Copy the stretch of the patent passage below from "These and various" through "THE PREFERRED EMBODIMENT(S)", replacing each "invention" with "apparatus".

**Quoted passage:**
════════════════
These and various other advantages and features of novelty which 
characterize the invention are pointed out with particularity in the 
claims annexed hereto and forming a part hereof. However, for a better 
understanding of the invention, its advantages, and the objects obtained 
by its use, reference should be made to the drawings which form a further 
part hereof, and to the accompanying descriptive matter, in which there is 
illustrated and described a preferred embodiment of the invention.

DETAILED DESCRIPTION OF THE PREFERRED EMBODIMENT(S)
════════════════
**Source data:**
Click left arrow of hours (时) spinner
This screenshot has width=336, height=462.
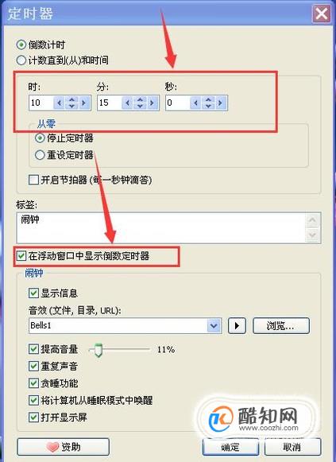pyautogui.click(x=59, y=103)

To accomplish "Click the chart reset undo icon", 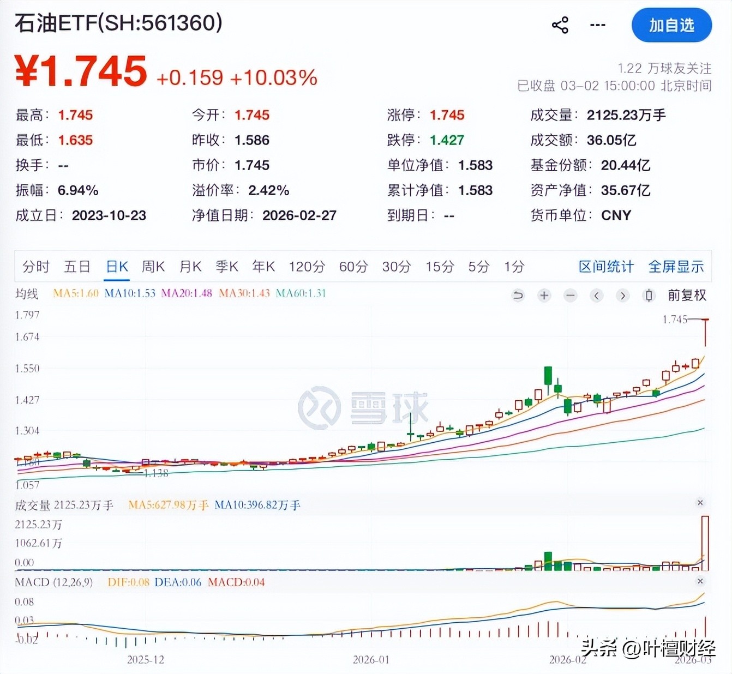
════════════════
**Expected answer:**
These and various other advantages and features of novelty which 
characterize the apparatus are pointed out with particularity in the 
claims annexed hereto and forming a part hereof. However, for a better 
understanding of the apparatus, its advantages, and the objects obtained 
by its use, reference should be made to the drawings which form a further 
part hereof, and to the accompanying descriptive matter, in which there is 
illustrated and described a preferred embodiment of the apparatus.

DETAILED DESCRIPTION OF THE PREFERRED EMBODIMENT(S)